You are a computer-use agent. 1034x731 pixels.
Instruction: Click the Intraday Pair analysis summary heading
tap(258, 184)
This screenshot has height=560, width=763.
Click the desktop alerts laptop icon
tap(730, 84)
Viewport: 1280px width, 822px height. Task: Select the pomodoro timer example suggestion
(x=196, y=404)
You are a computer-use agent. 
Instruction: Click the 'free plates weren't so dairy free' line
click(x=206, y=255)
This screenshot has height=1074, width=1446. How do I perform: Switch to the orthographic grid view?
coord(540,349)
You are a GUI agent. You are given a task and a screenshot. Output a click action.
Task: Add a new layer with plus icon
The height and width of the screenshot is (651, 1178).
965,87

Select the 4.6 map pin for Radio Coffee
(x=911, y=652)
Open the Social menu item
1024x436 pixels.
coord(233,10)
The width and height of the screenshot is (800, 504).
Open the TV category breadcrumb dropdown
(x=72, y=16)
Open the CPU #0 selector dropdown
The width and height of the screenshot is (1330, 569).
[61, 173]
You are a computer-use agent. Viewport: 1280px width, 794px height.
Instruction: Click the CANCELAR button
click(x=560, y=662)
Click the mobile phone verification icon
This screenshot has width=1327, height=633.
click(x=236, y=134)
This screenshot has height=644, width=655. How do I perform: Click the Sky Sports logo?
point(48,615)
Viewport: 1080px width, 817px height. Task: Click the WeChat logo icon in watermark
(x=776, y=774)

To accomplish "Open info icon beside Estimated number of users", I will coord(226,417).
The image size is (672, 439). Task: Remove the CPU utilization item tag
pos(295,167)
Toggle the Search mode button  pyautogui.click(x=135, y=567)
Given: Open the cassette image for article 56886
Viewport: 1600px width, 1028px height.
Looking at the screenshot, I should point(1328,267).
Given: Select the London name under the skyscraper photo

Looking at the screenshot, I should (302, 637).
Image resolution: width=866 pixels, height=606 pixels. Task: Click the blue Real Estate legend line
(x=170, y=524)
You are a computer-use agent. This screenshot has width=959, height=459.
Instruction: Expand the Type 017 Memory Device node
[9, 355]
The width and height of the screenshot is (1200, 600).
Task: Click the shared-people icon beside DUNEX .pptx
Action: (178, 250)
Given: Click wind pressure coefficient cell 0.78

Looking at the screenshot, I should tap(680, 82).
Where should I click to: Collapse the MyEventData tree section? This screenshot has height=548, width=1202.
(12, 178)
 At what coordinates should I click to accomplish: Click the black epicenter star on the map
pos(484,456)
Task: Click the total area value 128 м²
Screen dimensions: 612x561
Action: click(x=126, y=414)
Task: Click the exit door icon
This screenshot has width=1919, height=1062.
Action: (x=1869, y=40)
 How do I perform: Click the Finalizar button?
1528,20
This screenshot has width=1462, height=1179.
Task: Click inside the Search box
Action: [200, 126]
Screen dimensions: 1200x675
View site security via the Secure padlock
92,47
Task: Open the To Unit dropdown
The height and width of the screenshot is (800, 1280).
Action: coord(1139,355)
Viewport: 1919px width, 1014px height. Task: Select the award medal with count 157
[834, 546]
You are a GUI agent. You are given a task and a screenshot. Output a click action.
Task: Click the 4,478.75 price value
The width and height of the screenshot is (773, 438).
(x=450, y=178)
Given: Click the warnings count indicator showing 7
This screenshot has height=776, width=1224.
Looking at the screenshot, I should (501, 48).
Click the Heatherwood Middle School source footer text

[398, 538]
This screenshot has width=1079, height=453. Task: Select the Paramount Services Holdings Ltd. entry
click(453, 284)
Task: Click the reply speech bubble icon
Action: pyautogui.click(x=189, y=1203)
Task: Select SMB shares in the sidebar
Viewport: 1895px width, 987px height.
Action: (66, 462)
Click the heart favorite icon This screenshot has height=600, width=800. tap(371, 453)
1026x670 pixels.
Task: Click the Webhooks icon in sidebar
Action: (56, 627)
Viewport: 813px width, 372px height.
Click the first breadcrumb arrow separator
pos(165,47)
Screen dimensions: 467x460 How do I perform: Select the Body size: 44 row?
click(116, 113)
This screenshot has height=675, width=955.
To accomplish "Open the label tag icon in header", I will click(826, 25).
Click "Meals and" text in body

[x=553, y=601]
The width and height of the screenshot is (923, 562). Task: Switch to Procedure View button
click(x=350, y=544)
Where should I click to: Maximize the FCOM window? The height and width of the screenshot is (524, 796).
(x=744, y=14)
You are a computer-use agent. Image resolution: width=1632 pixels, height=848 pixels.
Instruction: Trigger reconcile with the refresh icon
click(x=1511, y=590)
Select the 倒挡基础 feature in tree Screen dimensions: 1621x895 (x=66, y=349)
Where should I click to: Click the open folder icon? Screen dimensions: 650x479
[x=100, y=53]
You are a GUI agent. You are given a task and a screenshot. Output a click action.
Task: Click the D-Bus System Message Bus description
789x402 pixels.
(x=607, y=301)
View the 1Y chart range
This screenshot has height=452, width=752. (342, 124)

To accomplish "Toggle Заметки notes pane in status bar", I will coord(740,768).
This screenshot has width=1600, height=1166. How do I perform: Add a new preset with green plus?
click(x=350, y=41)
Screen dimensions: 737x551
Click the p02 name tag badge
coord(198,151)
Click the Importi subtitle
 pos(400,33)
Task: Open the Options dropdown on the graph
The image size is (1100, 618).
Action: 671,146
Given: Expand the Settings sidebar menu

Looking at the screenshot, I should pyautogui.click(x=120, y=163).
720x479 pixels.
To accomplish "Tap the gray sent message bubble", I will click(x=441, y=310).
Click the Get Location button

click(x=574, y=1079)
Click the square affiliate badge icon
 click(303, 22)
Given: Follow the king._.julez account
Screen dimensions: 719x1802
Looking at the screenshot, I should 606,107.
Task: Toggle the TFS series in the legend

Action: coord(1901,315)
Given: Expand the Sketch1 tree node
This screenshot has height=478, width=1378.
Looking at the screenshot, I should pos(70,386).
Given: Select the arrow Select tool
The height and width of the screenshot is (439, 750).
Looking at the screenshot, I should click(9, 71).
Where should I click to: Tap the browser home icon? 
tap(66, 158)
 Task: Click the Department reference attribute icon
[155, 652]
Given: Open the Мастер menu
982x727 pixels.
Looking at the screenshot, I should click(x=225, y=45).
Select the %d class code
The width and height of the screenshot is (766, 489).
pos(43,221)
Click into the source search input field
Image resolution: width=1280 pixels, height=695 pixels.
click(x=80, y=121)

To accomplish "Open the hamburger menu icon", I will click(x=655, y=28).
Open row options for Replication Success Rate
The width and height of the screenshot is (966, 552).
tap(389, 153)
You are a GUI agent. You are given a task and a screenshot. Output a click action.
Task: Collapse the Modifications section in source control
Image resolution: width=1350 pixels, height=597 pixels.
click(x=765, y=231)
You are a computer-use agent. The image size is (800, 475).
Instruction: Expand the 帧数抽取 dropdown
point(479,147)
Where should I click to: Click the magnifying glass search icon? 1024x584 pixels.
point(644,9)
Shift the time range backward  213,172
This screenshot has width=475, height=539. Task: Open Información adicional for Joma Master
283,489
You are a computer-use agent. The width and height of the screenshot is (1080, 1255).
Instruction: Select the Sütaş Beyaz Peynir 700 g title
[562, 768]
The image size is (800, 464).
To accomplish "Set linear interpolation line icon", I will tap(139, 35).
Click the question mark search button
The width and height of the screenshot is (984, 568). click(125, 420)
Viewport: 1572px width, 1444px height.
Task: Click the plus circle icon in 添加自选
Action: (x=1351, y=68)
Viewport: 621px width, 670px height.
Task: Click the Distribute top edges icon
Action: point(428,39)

Description of the task »
Would you transcribe the entire listing above without any deviation?

Output for this exercise »
You are a computer-use agent. 1034x731 pixels.
Instruction: Click the Intraday Pair analysis summary heading
tap(258, 184)
This screenshot has height=560, width=763.
Click the desktop alerts laptop icon
tap(730, 84)
Viewport: 1280px width, 822px height. Task: Select the pomodoro timer example suggestion
(x=196, y=404)
You are a computer-use agent. 
Instruction: Click the 'free plates weren't so dairy free' line
click(x=206, y=255)
This screenshot has height=1074, width=1446. How do I perform: Switch to the orthographic grid view?
coord(540,349)
You are a GUI agent. You are given a task and a screenshot. Output a click action.
Task: Add a new layer with plus icon
The height and width of the screenshot is (651, 1178).
965,87

Select the 4.6 map pin for Radio Coffee
(x=911, y=652)
Open the Social menu item
1024x436 pixels.
coord(233,10)
The width and height of the screenshot is (800, 504).
Open the TV category breadcrumb dropdown
(x=72, y=16)
Open the CPU #0 selector dropdown
The width and height of the screenshot is (1330, 569).
[61, 173]
You are a computer-use agent. Viewport: 1280px width, 794px height.
Instruction: Click the CANCELAR button
click(x=560, y=662)
Click the mobile phone verification icon
This screenshot has width=1327, height=633.
click(x=236, y=134)
This screenshot has height=644, width=655. How do I perform: Click the Sky Sports logo?
point(48,615)
Viewport: 1080px width, 817px height. Task: Click the WeChat logo icon in watermark
(x=776, y=774)

To accomplish "Open info icon beside Estimated number of users", I will coord(226,417).
The image size is (672, 439). Task: Remove the CPU utilization item tag
pos(295,167)
Toggle the Search mode button  pyautogui.click(x=135, y=567)
Given: Open the cassette image for article 56886
Viewport: 1600px width, 1028px height.
Looking at the screenshot, I should point(1328,267).
Given: Select the London name under the skyscraper photo

Looking at the screenshot, I should (302, 637).
Image resolution: width=866 pixels, height=606 pixels. Task: Click the blue Real Estate legend line
(x=170, y=524)
You are a computer-use agent. This screenshot has width=959, height=459.
Instruction: Expand the Type 017 Memory Device node
[9, 355]
The width and height of the screenshot is (1200, 600).
Task: Click the shared-people icon beside DUNEX .pptx
Action: (178, 250)
Given: Click wind pressure coefficient cell 0.78

Looking at the screenshot, I should tap(680, 82).
Where should I click to: Collapse the MyEventData tree section? This screenshot has height=548, width=1202.
(12, 178)
 At what coordinates should I click to accomplish: Click the black epicenter star on the map
pos(484,456)
Task: Click the total area value 128 м²
Screen dimensions: 612x561
Action: click(x=126, y=414)
Task: Click the exit door icon
This screenshot has width=1919, height=1062.
Action: (x=1869, y=40)
 How do I perform: Click the Finalizar button?
1528,20
This screenshot has width=1462, height=1179.
Task: Click inside the Search box
Action: [200, 126]
Screen dimensions: 1200x675
View site security via the Secure padlock
92,47
Task: Open the To Unit dropdown
The height and width of the screenshot is (800, 1280).
Action: coord(1139,355)
Viewport: 1919px width, 1014px height. Task: Select the award medal with count 157
[834, 546]
You are a GUI agent. You are given a task and a screenshot. Output a click action.
Task: Click the 4,478.75 price value
The width and height of the screenshot is (773, 438).
(x=450, y=178)
Given: Click the warnings count indicator showing 7
This screenshot has height=776, width=1224.
Looking at the screenshot, I should (501, 48).
Click the Heatherwood Middle School source footer text

[398, 538]
This screenshot has width=1079, height=453. Task: Select the Paramount Services Holdings Ltd. entry
click(453, 284)
Task: Click the reply speech bubble icon
Action: pyautogui.click(x=189, y=1203)
Task: Select SMB shares in the sidebar
Viewport: 1895px width, 987px height.
Action: (66, 462)
Click the heart favorite icon This screenshot has height=600, width=800. tap(371, 453)
1026x670 pixels.
Task: Click the Webhooks icon in sidebar
Action: (56, 627)
Viewport: 813px width, 372px height.
Click the first breadcrumb arrow separator
pos(165,47)
Screen dimensions: 467x460 How do I perform: Select the Body size: 44 row?
click(116, 113)
This screenshot has height=675, width=955.
To accomplish "Open the label tag icon in header", I will click(826, 25).
Click "Meals and" text in body

[x=553, y=601]
The width and height of the screenshot is (923, 562). Task: Switch to Procedure View button
click(x=350, y=544)
Where should I click to: Maximize the FCOM window? The height and width of the screenshot is (524, 796).
(x=744, y=14)
You are a computer-use agent. Image resolution: width=1632 pixels, height=848 pixels.
Instruction: Trigger reconcile with the refresh icon
click(x=1511, y=590)
Select the 倒挡基础 feature in tree Screen dimensions: 1621x895 (x=66, y=349)
Where should I click to: Click the open folder icon? Screen dimensions: 650x479
[x=100, y=53]
You are a GUI agent. You are given a task and a screenshot. Output a click action.
Task: Click the D-Bus System Message Bus description
789x402 pixels.
(x=607, y=301)
View the 1Y chart range
This screenshot has height=452, width=752. (342, 124)

To accomplish "Toggle Заметки notes pane in status bar", I will coord(740,768).
This screenshot has width=1600, height=1166. How do I perform: Add a new preset with green plus?
click(x=350, y=41)
Screen dimensions: 737x551
Click the p02 name tag badge
coord(198,151)
Click the Importi subtitle
 pos(400,33)
Task: Open the Options dropdown on the graph
The image size is (1100, 618).
Action: 671,146
Given: Expand the Settings sidebar menu

Looking at the screenshot, I should pyautogui.click(x=120, y=163).
720x479 pixels.
To accomplish "Tap the gray sent message bubble", I will click(x=441, y=310).
Click the Get Location button

click(x=574, y=1079)
Click the square affiliate badge icon
 click(303, 22)
Given: Follow the king._.julez account
Screen dimensions: 719x1802
Looking at the screenshot, I should 606,107.
Task: Toggle the TFS series in the legend

Action: coord(1901,315)
Given: Expand the Sketch1 tree node
This screenshot has height=478, width=1378.
Looking at the screenshot, I should pos(70,386).
Given: Select the arrow Select tool
The height and width of the screenshot is (439, 750).
Looking at the screenshot, I should click(9, 71).
Where should I click to: Tap the browser home icon? 
tap(66, 158)
 Task: Click the Department reference attribute icon
[155, 652]
Given: Open the Мастер menu
982x727 pixels.
Looking at the screenshot, I should click(x=225, y=45).
Select the %d class code
The width and height of the screenshot is (766, 489).
pos(43,221)
Click into the source search input field
Image resolution: width=1280 pixels, height=695 pixels.
click(x=80, y=121)

To accomplish "Open the hamburger menu icon", I will click(x=655, y=28).
Open row options for Replication Success Rate
The width and height of the screenshot is (966, 552).
tap(389, 153)
You are a GUI agent. You are given a task and a screenshot. Output a click action.
Task: Collapse the Modifications section in source control
Image resolution: width=1350 pixels, height=597 pixels.
click(x=765, y=231)
You are a computer-use agent. The image size is (800, 475).
Instruction: Expand the 帧数抽取 dropdown
point(479,147)
Where should I click to: Click the magnifying glass search icon? 1024x584 pixels.
point(644,9)
Shift the time range backward  213,172
This screenshot has width=475, height=539. Task: Open Información adicional for Joma Master
283,489
You are a computer-use agent. The width and height of the screenshot is (1080, 1255).
Instruction: Select the Sütaş Beyaz Peynir 700 g title
[562, 768]
The image size is (800, 464).
To accomplish "Set linear interpolation line icon", I will tap(139, 35).
Click the question mark search button
The width and height of the screenshot is (984, 568). click(125, 420)
Viewport: 1572px width, 1444px height.
Task: Click the plus circle icon in 添加自选
Action: (x=1351, y=68)
Viewport: 621px width, 670px height.
Task: Click the Distribute top edges icon
Action: point(428,39)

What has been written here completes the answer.